= Working data =

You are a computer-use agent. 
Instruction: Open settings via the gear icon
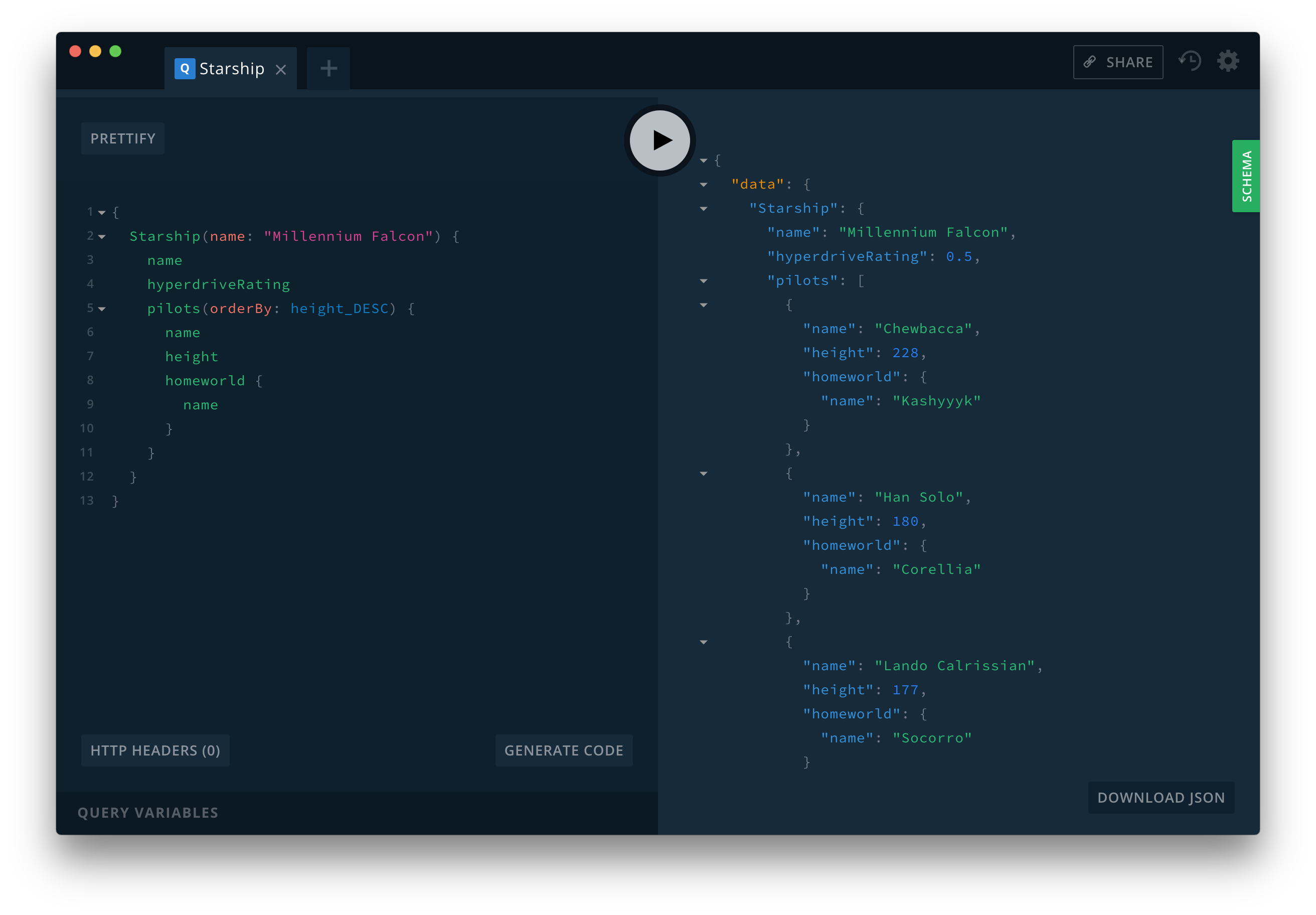coord(1228,61)
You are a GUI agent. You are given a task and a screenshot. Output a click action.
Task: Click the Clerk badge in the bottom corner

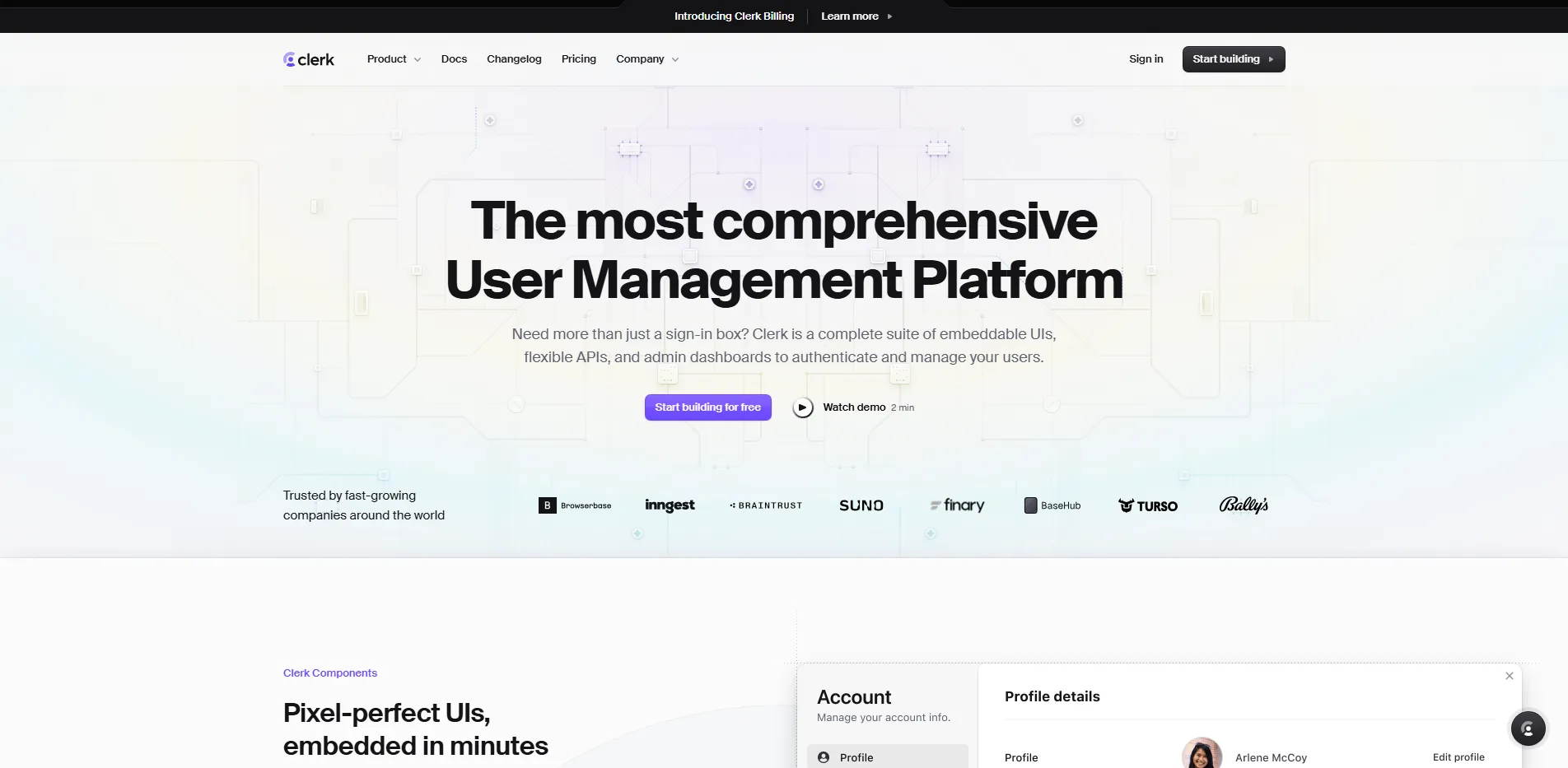click(x=1528, y=728)
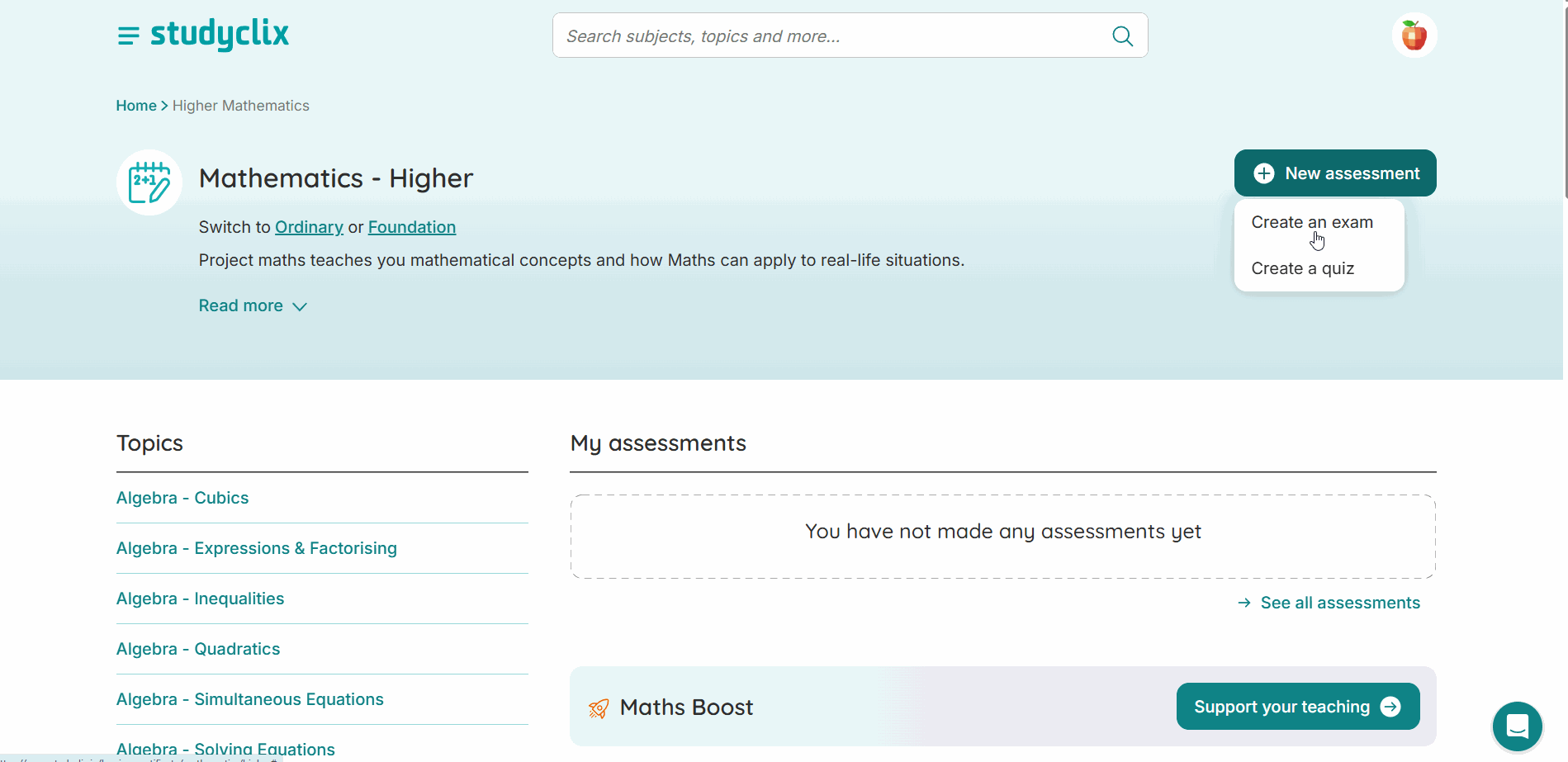Screen dimensions: 1568x762
Task: Expand the Read more section
Action: coord(240,305)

= About this task =
Look at the records above. Copy every line where the string "agent" occurs.

= Task solution =
You are a computer-use agent. 
You are a GUI agent. You are given a task and a screenshot. Output a click action.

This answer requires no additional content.